Popular Shree Bhurakhiya Hanumanji Mandir is located 10 km easterly to Lathi, in Bhurakhiya, Gujarat 365220.
==Demographics==
As of 2001 India census, Lathi had a population of 20,964. Males constitute 51% of the population and females 49%. Lathi has an average literacy rate of 63%, higher than the national average of 59.5%: male literacy is 71%, and female literacy is 55%. In Lathi, 15% of the population is under 6 years of age.

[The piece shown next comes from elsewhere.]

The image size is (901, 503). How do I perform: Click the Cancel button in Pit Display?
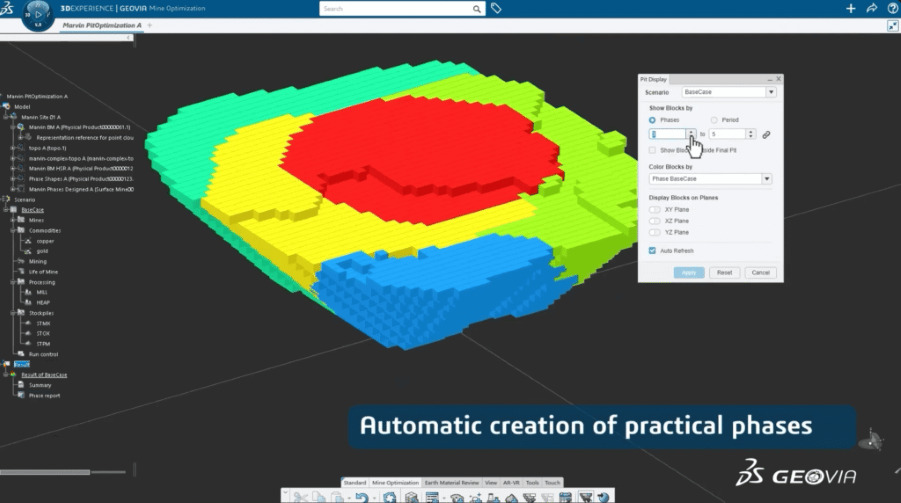click(x=759, y=272)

==History of Lathi State==
The rulers belonged to the Guhilot/Gahlot dynasty. The ancestor of the family was Sejakji Gohil, founding Thakore saheb of Sejakpur.(governor, commanding officer of King Kumarpal's army and right-hand man of the Solankis, a branch of the Chalukyas. Sejakji befriended Ra Mahipal, Chudasama King of Saurashtra, whose capital was Junagarh, and married his daughter Valumkunverba (Amarkunvari) to Khengar (Kawat), the heir apparent (Jayamal) of Saurashtra. Sejakji received Shahpur along with 24 villages in jagir, in the midst of which he founded a capital in 1250, naming it Sejakpur after himself. He added 40 villages by force of arms, and died in 1254.) His fourth son, Thakore Saheb Sarangji, founded the predecessor state of Arthila and his descendants ruled there for four generations till Mandalika III of Junagadh conquered and sacked Arthila and slew Thakore Saheb Dudoji, the then ruling chieftain. The Gohils of Arthila then withdrew to Lathi which they held till the merger of the State in 1948. Lathi ranks as a Fourth Class state in Kathiawar. The Chief maintains a military force of 12 cavalry, 25 infantry and 10 guns (as of 1892).
==Hamirji Gohil==
There is stirring tale of Hamirji Gohil, The 16 year old newly married prince of Lathi, Who sacrificed his life in 1299 defending the Somnath temple from the attack of Alauddin Khalji. Hamirji gohil's cenotaph still stands at the entrance to the fabled somnath temple. Hamirji had said, "Bhale koi aave na aave maari saathe, pan hoon jais Somnath ni sakhate" (Whether anyone comes or not comes with me, but I will go to protect Somnath).
==Other people from Lathi==
Bhagvanji Jagjivan Sharma, Air Marshal JanakKumarsinhji Gohil of Lathi, IGP Pravinsinhji Gohil of Lathi, Late Thakursaheb of Lathi Bhupendrasinhji Gohil, Late Dr.Keshavsinhji Harisinhji Gohil Founder of Shree Kalapi Memorial Foundation Trust. Dr.Lavkumarsinhji Keshavsinhji Gohil President of Shree Kalapi Memorial Foundation Trust who have conducted more than 356 Free Medical Health camp at free of cost. National Vice President- Akhil Bhartiya Kshtriya Mahasabha Vijaysinhji Lavkumarsinhji Gohil.